Wednesday, June 22, 2016

What About Me?

What do you do when your whole being feels stuck and yet the whole world around you keeps moving? When your dreams are feeling lost in some other galaxy but everyone around you seems to be enjoying the fruit of their hopes? You long to travel but can't and everyone else seems to be able to while you are waiting. You're waiting for a husband while all your friends from high school and college are already married, engaged or soon to be. Your heart yearns for a child, and every other post on FB is either a pregnancy or birth announcement. You want to be healthy; you want to do what you're called to do. It' a hard season to be in and I know many of us are there... so I want to speak to the tiny bit of hope that is still stirring.

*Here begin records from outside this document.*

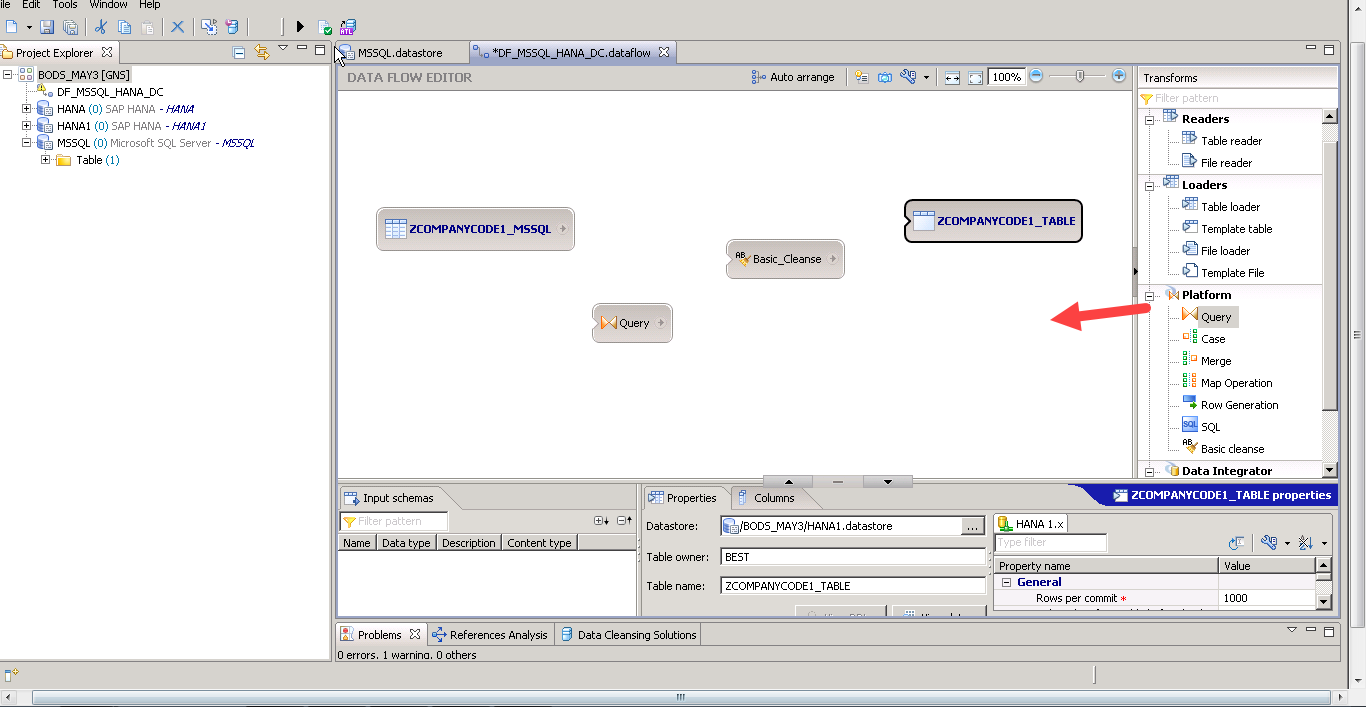Viewport: 1366px width, 707px height.
Task: Open the Tools menu
Action: [x=64, y=5]
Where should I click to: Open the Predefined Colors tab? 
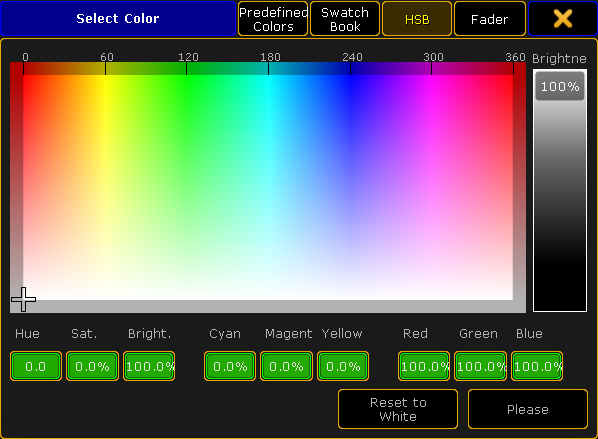273,19
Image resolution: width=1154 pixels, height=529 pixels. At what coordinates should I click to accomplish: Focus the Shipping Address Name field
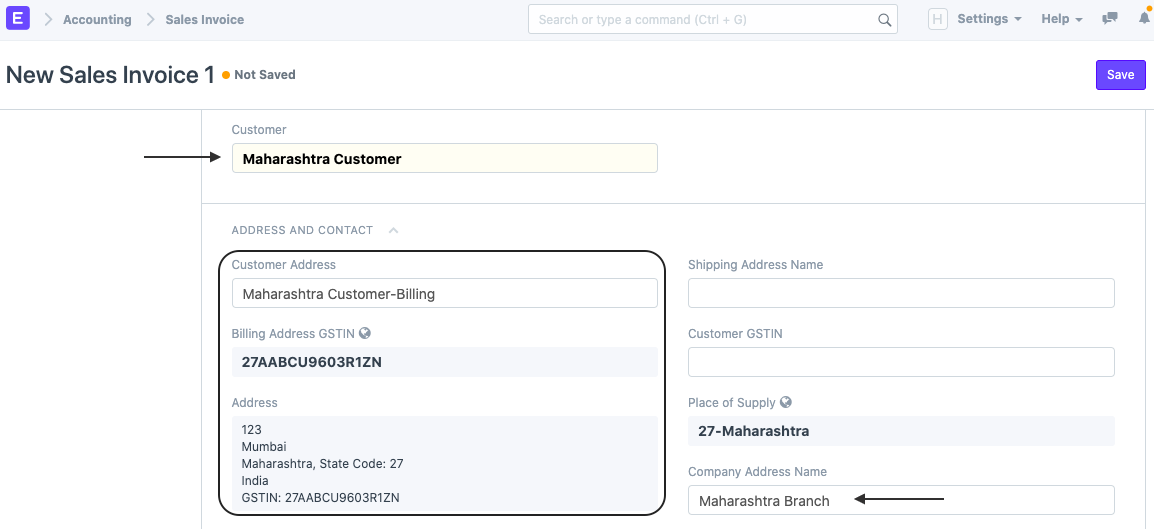900,293
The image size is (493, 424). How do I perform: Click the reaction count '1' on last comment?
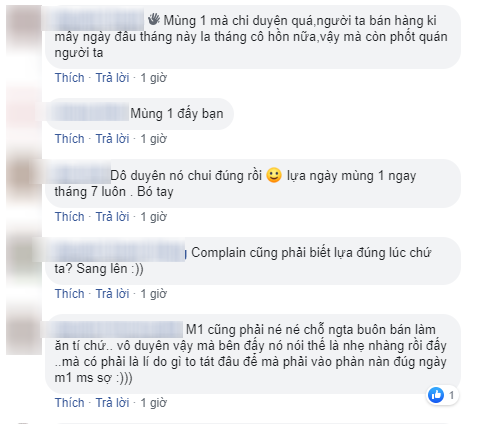(451, 395)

I watched a video tonight that is going viral on FB. It is the story of a couple with the promise of a child. Not just any child, but a little girl, with olive skin whose name would be Chloe. They share of the struggle they faced for years when they had no comprehension where this child would come from since they could not conceive. It tested their trust, their faith and their hope. The Lord had made a promise but it was a promise that would take place in His perfect timing. I don't want to destroy the whole story for you so I will attach the video to my blog for you to enjoy... it's worth the watch!

One of the subjects that came up briefly in the video was the pain this couple felt when all their friends were announcing pregnancies and babies but they seemed to have no hope. It tested their hearts on the goodness of God. How can we, as human beings, celebrate the joys that we long for when we aren't seeing them but others are? It's hard. There's no simple way of putting it. It is hard to rejoice with friends living their dreams when it feels like you'll never be able to celebrate your own. 

I am in that hard season right now where I am not seeing dreams happen. I am not seeing much of anything happen. And I don't say that to stir up sympathy, but simply to be honest. I want to share my perspective and the things the Lord is showing me through this time. We have to know ourselves and know how we need to process things but we also need to know that the Lord is good... no ifs, ands or buts about it. So, let me share with you some lessons that I'm learning...

For a tree to achieve it's purpose it takes work. Different trees require different amounts of work: watering, protecting from cold, stabilizing, pruning, etc. Some trees grow quickly, some take hundreds of years to reach their height. But the thing is, the tree never has to try to figure out how to make it's purpose happen on it's own. The planter who chose the seed, knowing it's potential and what it would need to reach that potential, knew the amount of work that would be needed to make this tree the best that it could be. And it reminds me of the Father. He knows because He created. He knew us before we were in our mother's wombs, and He knows the plans He has for us. That right there brings a peace to my over working mind already. 

Another thing I'm learning is that it is ok to be sad. It is ok to process through our emotions. What is not ok is dwelling on hurts because that will only stir up jealousy and bitterness. Though it may be hard and require some extra effort, we need to choose to rejoice over the joyous moments in the lives of the people around us... because love is not selfish. And the Lord has not just left us out to hang dry while these circumstances are happening, He has sent us His Holy Spirit to be our comfort, to give us the right words and to help us look through with Kingdom perspective. We are not doing this alone. How good is our God? SELAH!

And the last thought I will leave you with is this: we need to dig in to the Lord deeply in this season of life. He will uplift us. His word will nourish us. He will stir up our hope and our trust. It may not be easy, but what HE has for us in HIS right timing is worth so much more than the rushed options we could try to pull out of a hat. And that is more than good enough for me. In His perfection, if I have to wait till I'm 80, I will choose to follow His lead and wait. 

         Isaiah 55:8-9

“For My thoughts are not your thoughts,
Nor are your ways My ways,” declares the Lord.
 
“For as the heavens are higher than the earth,
So are My ways higher than your ways
And My thoughts than your thoughts."

Lord, my prayer right now is that those who are hurting in a time of waiting would be lifted up by You. All it takes is one moment with You for our perspectives to be shifted. So Holy Spirit dwell with us. Teach how to be loving and filled with joy especially when our flesh is telling us to throw in the towel and carry around bitterness and jealousy. We can only process as deep as our fleshly nature allows us unless we have You... so I invite You to come and change our hearts! More of You and less of us. And we wait patiently for the promises and dreams that cling to our hearts and minds, but until then teach us how to simply obey. In Jesus' name, Amen!